My flight landed in Oklahoma City’s Airport. I looked around to orient myself. “Where is the baggage claim? The Hertz rental desk?”
The line of “Arrivals” hurriedly passed the rows of waiting “Departures.”
My husband Aaron was scheduled to arrive two hours after me. With this in mind I glanced around the airport keeping an eye out for power outlets, near tables and chairs. My laptop battery was almost dead, since I had used the entire flight to barf out 5 chapters of what will eventually be my autobiography.
On the flight, the guy in the seat next to me had brought a big, hardcover business book to read. When I popped open my laptop and started “barfing” onto a blank word doc., which was accompanied by sniffles and even tears sometimes… I noticed he reclined his chair, put away his book, and tilted his head in an ever so “I am NOT reading your computer screen… but I AM” sort of way. This went on for the remainder of the flight.
I am going to take it as a compliment. Perhaps the back cover of my book will say, “In a word- Engrossing!”
“1 out of 1 seat neighbors prefer Rachel Coleman’s autobiography over the business book they intended to read.”
On my way down to get my bag and the large hard-side Samsonite that a bigger than life Hopkins resides in… I checked my twitter and read a message to me from @symbolman
“Rachel, dunno your news situation, if you’re on a plane, but Michael Jackson is dead.. RIP”
My first thought was, “Is he joking?” But, I have met @symbolman and his wife and their son… and I didn’t get the sense he would… my thought was interrupted by an airport announcement “Attention travelers. The King of Pop, Michael Jackson has died.”

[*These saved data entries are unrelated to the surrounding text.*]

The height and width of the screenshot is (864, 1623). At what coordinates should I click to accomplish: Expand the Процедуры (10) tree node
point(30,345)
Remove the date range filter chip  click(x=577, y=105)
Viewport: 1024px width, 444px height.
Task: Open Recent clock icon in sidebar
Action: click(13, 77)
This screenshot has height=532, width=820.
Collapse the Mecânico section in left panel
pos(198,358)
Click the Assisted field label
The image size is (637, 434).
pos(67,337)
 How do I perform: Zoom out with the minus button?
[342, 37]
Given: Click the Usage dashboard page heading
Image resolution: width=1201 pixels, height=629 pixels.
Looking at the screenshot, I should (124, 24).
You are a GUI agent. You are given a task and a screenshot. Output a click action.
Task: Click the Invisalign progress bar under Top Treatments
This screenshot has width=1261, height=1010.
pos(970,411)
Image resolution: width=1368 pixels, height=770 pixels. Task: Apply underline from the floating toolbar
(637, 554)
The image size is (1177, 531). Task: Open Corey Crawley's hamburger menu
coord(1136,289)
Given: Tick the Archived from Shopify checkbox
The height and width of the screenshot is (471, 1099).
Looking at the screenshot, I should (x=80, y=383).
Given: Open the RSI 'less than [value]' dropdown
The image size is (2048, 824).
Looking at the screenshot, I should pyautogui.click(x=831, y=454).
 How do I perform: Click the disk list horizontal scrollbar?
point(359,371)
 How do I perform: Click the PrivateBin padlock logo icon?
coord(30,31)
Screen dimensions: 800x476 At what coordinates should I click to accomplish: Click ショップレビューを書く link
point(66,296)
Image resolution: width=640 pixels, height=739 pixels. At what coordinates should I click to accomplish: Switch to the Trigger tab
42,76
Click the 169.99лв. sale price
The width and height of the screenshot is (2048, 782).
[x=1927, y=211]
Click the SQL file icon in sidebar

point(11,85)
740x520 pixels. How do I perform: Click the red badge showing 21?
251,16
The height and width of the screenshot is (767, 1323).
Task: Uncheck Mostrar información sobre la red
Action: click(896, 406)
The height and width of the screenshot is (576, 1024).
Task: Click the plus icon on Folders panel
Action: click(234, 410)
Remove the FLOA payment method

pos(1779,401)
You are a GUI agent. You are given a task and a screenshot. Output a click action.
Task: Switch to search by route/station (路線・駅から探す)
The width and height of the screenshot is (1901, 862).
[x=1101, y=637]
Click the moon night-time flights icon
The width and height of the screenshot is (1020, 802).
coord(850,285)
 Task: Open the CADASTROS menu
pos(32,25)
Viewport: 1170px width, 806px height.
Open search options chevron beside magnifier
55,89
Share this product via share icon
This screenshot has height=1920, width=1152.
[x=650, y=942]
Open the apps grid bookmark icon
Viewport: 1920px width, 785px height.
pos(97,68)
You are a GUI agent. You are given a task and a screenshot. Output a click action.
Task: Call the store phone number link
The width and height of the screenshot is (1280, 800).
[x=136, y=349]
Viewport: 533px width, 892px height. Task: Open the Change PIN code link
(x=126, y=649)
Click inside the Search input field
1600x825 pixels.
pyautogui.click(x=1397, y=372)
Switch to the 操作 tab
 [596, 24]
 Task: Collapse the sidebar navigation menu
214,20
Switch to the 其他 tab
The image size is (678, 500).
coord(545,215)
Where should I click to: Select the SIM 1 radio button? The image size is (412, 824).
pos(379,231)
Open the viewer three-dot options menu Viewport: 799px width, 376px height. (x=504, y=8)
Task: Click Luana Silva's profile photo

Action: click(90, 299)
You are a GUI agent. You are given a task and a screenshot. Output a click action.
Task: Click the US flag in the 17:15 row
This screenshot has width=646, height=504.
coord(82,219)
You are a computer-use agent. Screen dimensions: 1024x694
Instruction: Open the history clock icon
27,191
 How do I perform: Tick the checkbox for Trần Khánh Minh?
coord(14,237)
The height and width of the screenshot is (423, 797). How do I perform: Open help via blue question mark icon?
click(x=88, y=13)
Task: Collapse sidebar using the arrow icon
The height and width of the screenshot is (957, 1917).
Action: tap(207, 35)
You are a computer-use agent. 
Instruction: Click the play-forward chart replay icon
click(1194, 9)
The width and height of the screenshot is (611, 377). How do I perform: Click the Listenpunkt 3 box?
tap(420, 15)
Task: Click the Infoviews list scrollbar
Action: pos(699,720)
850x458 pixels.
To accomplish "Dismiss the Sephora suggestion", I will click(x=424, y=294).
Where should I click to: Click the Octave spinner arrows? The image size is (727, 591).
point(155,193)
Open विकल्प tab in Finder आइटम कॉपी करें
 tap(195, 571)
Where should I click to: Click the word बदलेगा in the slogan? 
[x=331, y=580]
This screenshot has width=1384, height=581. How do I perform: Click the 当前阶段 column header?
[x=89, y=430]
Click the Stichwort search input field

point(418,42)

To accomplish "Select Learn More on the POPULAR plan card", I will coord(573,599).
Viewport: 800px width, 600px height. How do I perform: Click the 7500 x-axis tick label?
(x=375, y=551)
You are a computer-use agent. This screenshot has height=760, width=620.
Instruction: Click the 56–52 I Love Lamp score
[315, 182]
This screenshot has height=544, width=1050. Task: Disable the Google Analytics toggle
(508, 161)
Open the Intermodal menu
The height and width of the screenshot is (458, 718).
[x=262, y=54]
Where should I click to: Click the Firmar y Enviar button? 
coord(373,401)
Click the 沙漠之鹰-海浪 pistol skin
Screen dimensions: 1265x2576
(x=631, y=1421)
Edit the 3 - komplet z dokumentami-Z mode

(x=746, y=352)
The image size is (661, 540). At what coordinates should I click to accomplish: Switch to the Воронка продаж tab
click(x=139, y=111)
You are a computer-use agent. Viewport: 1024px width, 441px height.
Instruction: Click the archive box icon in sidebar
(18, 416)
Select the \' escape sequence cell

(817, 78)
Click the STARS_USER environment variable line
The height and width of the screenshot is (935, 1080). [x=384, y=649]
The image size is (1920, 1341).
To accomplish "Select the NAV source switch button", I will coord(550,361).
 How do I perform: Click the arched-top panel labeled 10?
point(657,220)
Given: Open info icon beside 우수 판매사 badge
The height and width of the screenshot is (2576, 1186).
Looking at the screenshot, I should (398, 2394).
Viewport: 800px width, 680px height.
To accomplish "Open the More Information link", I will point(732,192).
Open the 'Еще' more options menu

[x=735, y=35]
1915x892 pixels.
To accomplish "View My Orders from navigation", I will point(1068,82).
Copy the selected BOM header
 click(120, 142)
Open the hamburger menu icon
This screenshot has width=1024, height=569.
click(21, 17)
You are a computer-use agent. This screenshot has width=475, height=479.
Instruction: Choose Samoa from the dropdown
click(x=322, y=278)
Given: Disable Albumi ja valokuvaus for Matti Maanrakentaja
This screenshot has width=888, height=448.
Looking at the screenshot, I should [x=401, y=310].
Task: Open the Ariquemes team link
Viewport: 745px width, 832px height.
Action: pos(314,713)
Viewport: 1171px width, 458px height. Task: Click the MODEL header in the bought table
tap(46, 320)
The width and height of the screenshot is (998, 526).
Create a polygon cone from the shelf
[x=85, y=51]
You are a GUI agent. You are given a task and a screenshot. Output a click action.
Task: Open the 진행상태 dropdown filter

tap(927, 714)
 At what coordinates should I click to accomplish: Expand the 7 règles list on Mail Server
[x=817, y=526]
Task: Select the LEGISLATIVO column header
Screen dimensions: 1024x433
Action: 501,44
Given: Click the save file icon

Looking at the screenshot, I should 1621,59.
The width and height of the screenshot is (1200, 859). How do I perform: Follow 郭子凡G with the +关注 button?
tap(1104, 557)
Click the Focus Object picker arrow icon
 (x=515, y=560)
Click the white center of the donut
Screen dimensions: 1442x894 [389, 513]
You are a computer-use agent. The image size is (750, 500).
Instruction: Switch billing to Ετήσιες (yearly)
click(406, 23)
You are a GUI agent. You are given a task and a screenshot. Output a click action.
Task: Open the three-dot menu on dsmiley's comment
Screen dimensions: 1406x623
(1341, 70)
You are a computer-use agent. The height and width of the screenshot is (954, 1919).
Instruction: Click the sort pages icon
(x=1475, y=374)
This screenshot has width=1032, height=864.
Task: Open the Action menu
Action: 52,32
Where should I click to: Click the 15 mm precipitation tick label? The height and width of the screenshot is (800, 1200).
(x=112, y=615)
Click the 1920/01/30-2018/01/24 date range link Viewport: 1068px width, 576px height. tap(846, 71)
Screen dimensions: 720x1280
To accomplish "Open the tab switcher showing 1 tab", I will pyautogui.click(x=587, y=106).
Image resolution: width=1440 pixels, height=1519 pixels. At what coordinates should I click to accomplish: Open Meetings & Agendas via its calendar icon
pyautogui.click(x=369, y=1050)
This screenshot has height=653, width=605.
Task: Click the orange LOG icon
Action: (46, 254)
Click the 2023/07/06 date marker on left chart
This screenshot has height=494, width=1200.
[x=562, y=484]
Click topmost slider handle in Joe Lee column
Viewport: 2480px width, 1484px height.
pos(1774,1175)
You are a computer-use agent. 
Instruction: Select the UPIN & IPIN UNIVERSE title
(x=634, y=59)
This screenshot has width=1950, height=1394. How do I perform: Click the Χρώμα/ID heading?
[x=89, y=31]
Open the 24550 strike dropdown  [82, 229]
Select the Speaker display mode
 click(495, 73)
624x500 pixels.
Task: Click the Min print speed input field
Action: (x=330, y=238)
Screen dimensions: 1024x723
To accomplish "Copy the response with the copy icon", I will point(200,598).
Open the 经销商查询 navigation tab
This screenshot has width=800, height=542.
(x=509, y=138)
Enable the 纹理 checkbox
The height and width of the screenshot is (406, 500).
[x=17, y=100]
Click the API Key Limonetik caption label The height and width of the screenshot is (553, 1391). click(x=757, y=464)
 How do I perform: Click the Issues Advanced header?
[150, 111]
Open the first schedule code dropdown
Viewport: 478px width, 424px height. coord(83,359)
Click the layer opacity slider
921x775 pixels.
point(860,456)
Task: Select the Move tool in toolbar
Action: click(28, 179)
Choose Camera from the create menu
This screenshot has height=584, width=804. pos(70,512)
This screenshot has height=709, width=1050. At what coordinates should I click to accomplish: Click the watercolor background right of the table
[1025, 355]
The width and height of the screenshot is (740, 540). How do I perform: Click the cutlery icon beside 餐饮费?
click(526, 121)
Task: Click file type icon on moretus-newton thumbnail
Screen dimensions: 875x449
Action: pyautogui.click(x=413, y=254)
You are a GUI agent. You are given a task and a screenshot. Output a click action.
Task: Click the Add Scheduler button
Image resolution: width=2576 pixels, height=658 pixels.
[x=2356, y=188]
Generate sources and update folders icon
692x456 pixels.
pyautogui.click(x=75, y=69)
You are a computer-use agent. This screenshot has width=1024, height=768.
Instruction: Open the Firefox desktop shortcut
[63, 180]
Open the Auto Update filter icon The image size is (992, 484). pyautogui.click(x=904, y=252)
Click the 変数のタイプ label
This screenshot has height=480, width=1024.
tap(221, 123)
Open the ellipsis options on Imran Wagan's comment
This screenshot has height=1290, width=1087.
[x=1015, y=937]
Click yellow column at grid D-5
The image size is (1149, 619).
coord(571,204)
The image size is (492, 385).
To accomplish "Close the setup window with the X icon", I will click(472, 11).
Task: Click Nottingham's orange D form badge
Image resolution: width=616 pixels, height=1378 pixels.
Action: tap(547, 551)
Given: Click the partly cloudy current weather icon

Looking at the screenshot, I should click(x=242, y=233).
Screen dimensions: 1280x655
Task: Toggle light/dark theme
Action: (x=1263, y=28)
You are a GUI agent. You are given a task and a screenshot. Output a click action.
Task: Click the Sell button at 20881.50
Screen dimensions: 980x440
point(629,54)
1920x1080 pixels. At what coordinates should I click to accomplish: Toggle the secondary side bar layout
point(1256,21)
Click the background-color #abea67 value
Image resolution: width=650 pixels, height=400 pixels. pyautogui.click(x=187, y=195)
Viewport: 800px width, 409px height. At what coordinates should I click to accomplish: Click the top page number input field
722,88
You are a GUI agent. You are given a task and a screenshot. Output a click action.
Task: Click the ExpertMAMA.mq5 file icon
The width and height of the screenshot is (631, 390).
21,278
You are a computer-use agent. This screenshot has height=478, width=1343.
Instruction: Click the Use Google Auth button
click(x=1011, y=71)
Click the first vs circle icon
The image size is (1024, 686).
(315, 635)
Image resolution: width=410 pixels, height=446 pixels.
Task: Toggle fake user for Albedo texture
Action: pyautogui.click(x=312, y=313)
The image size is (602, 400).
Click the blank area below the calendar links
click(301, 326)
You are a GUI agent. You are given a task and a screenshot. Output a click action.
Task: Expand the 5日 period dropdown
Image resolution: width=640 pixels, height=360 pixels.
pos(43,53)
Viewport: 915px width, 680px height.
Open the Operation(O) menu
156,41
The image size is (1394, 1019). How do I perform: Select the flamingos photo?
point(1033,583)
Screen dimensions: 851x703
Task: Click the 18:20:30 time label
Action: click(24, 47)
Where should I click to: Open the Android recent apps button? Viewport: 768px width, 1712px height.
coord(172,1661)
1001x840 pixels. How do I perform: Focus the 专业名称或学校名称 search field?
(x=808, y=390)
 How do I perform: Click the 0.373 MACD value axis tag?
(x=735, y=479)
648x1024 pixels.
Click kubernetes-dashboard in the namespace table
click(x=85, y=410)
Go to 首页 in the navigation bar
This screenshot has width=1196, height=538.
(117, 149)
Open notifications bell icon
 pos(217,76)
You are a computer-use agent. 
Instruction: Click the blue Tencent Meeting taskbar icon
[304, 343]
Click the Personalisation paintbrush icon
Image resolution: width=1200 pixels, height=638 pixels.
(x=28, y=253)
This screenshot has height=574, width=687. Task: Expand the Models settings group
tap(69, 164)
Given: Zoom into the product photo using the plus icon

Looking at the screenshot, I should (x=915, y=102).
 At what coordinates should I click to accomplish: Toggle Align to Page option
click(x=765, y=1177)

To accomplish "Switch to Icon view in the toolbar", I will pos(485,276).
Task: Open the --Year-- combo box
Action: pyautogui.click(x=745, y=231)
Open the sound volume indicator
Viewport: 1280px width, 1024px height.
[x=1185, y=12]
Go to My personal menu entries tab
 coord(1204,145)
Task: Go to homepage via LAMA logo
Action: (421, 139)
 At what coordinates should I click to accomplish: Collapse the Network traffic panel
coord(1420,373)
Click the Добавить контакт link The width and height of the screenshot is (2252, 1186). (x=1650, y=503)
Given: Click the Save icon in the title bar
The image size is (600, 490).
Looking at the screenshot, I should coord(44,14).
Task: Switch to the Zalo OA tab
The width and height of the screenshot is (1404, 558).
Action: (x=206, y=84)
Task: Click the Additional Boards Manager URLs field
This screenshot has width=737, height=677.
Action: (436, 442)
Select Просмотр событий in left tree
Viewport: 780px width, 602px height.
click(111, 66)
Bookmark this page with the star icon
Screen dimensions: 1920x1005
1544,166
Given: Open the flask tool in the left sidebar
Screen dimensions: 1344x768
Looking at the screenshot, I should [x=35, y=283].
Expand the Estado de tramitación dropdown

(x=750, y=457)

Clearly, he was not joking. I wasn’t home. I wasn’t in front of a TV, and wouldn’t be for days.
Aaron’s flight was delayed 2 hours, which gave me 4 hours to keep on doing what I was doing, before he arrived, and we would begin our 90 mile drive to Sulphur, Oklahoma. What was I doing? Oh yeah, I was thinking back over my entire life… pondering… wondering. How was this little life of mine all going to work out?
Death is a funny thing. Not funny-funny… but you know. Most of us live like we are going to keep on living and we are so shocked when people die! Do we forget that death is the only thing any of us can really count on? When people die, we say it was “untimely” but… in reality, it was timely, since death happened.
Which reminds me of one of my favorite quotes by Byron Katie in her book “Loving What Is.”
“When I argue with reality, I lose – but only 100 percent of the time.”
(A great book to read, if you don’t happen to be sitting next to me on a plane while I am writing mine.)
You know, Aaron’s friend Jed died recently and it was terrible! It’s still pretty terrible. We opened our swimming pool a few weeks ago and I had to catch myself, stop myself from suggesting that Aaron call Jed for a BBQ. Yesterday, I was making breakfast and Aaron was standing at the kitchen sink, staring out the window. Quietly, he said, “I’d sure like to meet Jed for a cup of coffee today.”
It’s disrupting that Jed is gone. It is not what I expected and it has not been what I am used to or what I could count on. I thought I could count on our friend always being around.
A few weeks ago I was watching Rachael Ray interview Dr. G (medical examiner). Dr. G was talking about her patients, who, by the way are dead. Rachael Ray had asked if DR.G’s job was depressing. Dr. G said it is quite the opposite. She pointed out that her patients typically have no idea, the day before, that they are going to end up in a morgue. This perspective has caused her to really live and love every minute she’s got, because none of us know when our number is going to be up.
It was late at night and pitch dark as Aaron and I drove through Oklahoma. We found a radio station that was playing a Michael Jackson tribute. It was cool. What can you say? Jackson was an icon. We all grew up listening to his music. Mostly, I think it’s sad that he was so mocked and so strange in his last years. Let’s face it… it was weird! And sadder still that we celebrate lives in amazing ways, once those lives are over… when the people we celebrate are no longer alive and they aren’t standing there receiving that acknowledgment.
Isn’t that lame? Seriously? We should stop that! We should tell people when we think they are amazing. We should open our mouths and acknowledge the people we live with and work with and love. We should thank our parents, (Hey mom… dad if you are reading this, thanks for feeding me, educating me and helping me become a half-decent human being!)
We should squeeze our children.
We should apologize profusely.
Thank your neighbors.
Send flowers for no reason… whatever!
What are we waiting for? What are we afraid of? All we really have is right now.
Right Now is powerful.
Just imagine if we went about our lives, armed with Right Now and actually used it!